Core Logic and Mathematical Principles
The diameter and centroid of a tree are two core metrics that describe the asymmetry of tree topological structures.
1. Tree Diameter (Diameter)
The diameter of a tree is defined as the maximum length of all paths in the tree, i.e., $\max_{u, v \in V} \text{dist}(u, v)$.
- Mathematical Principle of Two DFS Method:
Starting from any node $x$, the farthest node reached during the first DFS must be one endpoint $u$ of some diameter. Then, starting from $u$, performing a second DFS will reach the other endpoint $v$ of that diameter.

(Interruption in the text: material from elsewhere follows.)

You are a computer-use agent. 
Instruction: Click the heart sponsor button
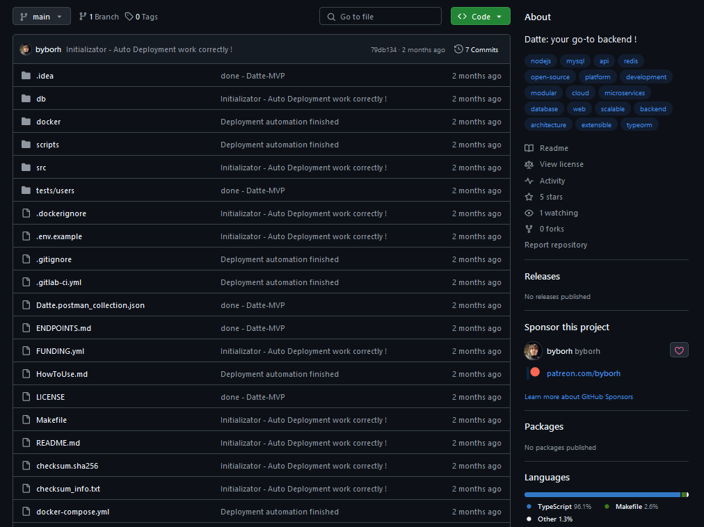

Proof Sketch: Assume there exists a diameter $(p, q)$. The farthest point reached from $x$ is $u$. If $u$ is not on the diameter, then the path $\text{dist}(x, u) \ge \text{dist}(x, p)$. Combining with the acyclic connectivity of the tree, it is possible to construct a path longer than $(p, q)$, which contradicts the definition of $(p, q)$ as the diameter.
Limitation: This method can only handle non-negative edge weights trees. If negative edge weights exist, this greedy proof fails. - Mathematical Principle of Tree DP Method:
Choose any point as the root. For any node $u$, the longest path passing through $u$ is formed by concatenating the longest and second longest chains within the subtree of $u$. This method naturally supports negative edge weights.
2. Tree Centroid (Centroid)
The centroid of a tree is defined as a node $u$ such that when $u$ is removed, the size of the largest connected component (subtree) formed is minimized.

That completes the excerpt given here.